Investors are suing Morgan Stanley, Goldman Sachs, and JP Morgan, alleging they were misled in their purchase of the stock. This is because the banks didn’t reveal lower revenue estimates before the shares started selling.
As a libertarian, I don’t have much sympathy for the big banks. They are mostly in cahoots with the federal government. They get protection from the FDIC and the Federal Reserve. They get to take big risks and make a lot of money, but then when the tides turn, they will get bailed out. The big banks in America are not free enterprise institutions. They rely on cronyism.
With that said, I think these lawsuits are bogus. It just shows that people will sue over anything. The reason I am not that sympathetic to investors is because they are acting just like the banks they are suing. They think they should get all of the upside of a winning stock. But then when it doesn’t pan out, then they are all of a sudden suing and using the force of government to intervene. They don’t want to take responsibility for their actions.
When I heard that Facebook’s initial public offering would value the company at about $100 billion, I knew to stay away. I am not one of those people who is negative on Facebook. A lot of people think the company is a joke and can’t understand how a website that doesn’t really sell anything can be of any value. These people are wrong. Facebook will probably have a billion users soon. Take the entire population of the United States and triple it, and that is the approximate number of Facebook users. With that volume, the company makes money and is going to continue to make some money, even if it is just from Google ads.

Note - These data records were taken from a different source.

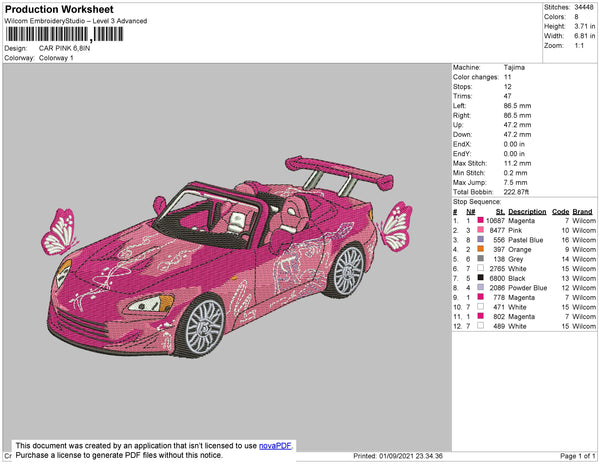
Task: Select the Black thread swatch
Action: (x=481, y=278)
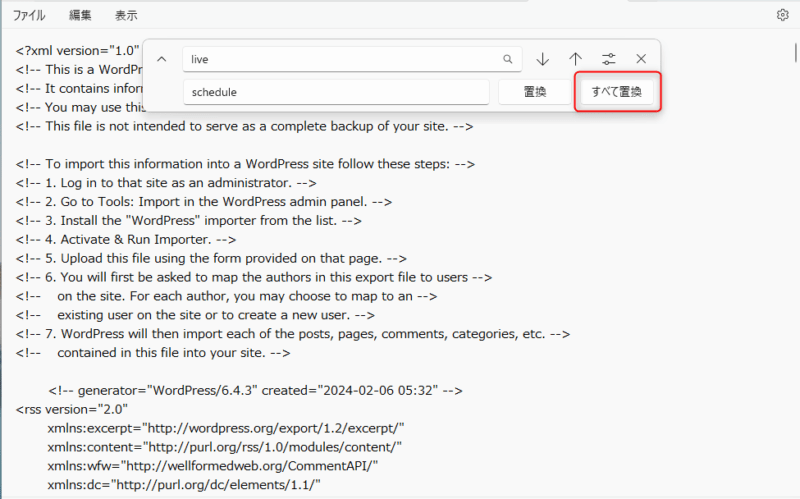
Task: Open the 編集 menu
Action: tap(81, 15)
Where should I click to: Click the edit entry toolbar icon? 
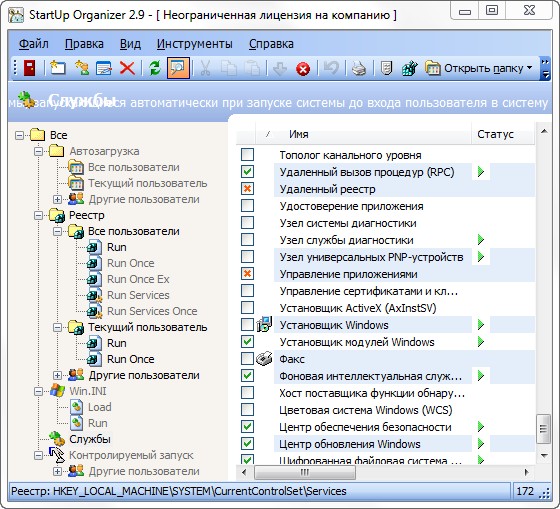104,68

However, I think a $100 billion or more valuation seems quite high. I could have been wrong. The stock could have gone up quickly, particularly with people wanting to get in on the action. But I thought it was a huge risk and I stayed away. Nobody forced me to invest in it. Nobody threatened me to buy some shares. I can continue to use Facebook and pay nothing and not own a single share.

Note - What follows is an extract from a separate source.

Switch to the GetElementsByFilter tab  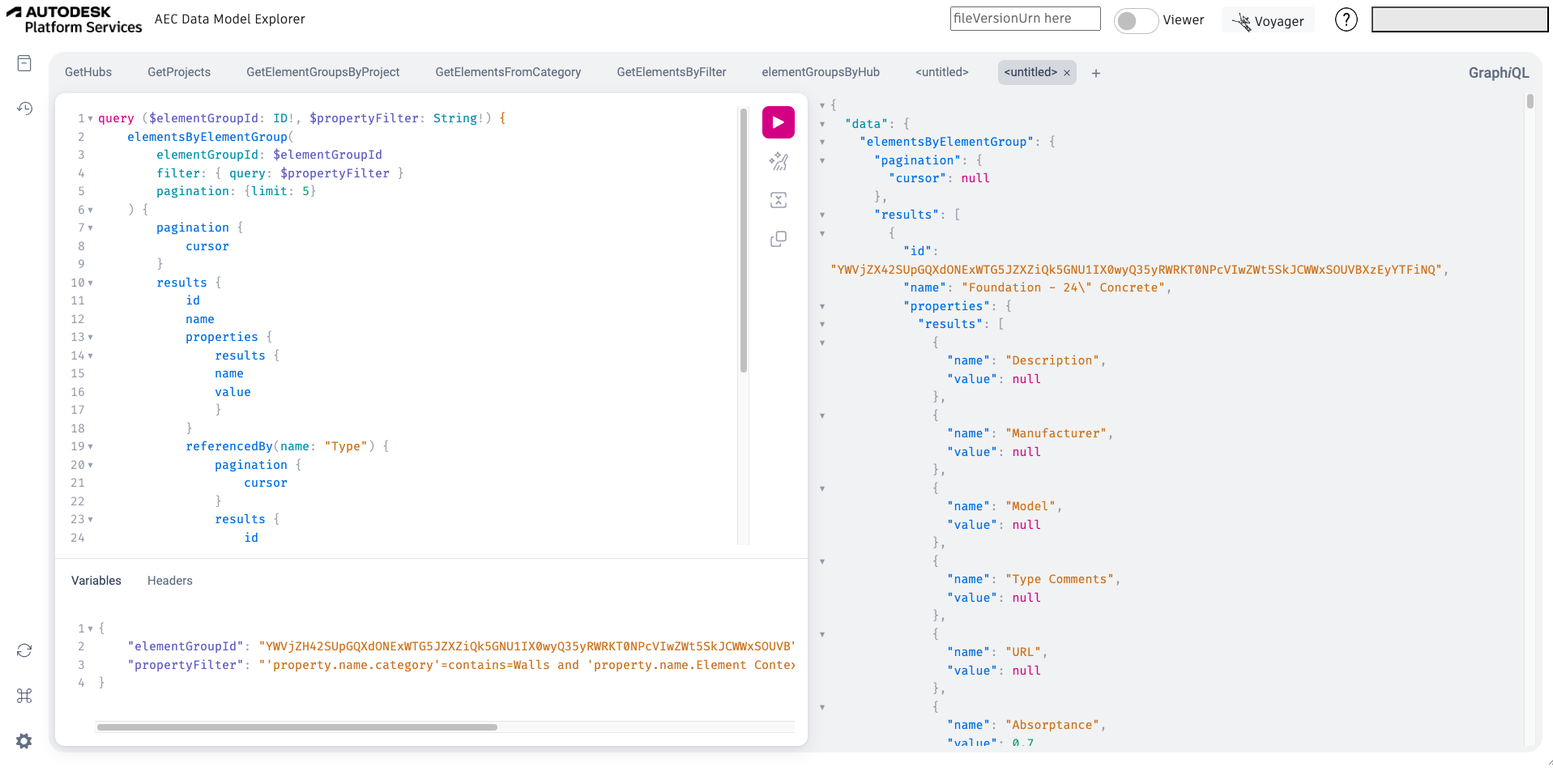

These investors who are suing knew the risk they were taking. Any time you buy shares in a single company, you are taking a significant amount of risk. But now that the investors are losing money on what was supposed to be a winning stock (at least to them), they are blaming others and using the courts to try to settle the score. While I’m not exactly cheering for the big banks, I hope the investors lose in this battle.
As far as the banks, the market should be allowed to work. Unfortunately, we don’t live in a free market world right now. The big bankers are part of the establishment. In a free market environment, the market would determine if these banks did anything wrong in not disclosing revenue estimates. Customers and investors would not continue to do business with these firms in a free market environment, if they thought the banks were doing something wrong. This is a situation where the markets should decide and not the courts.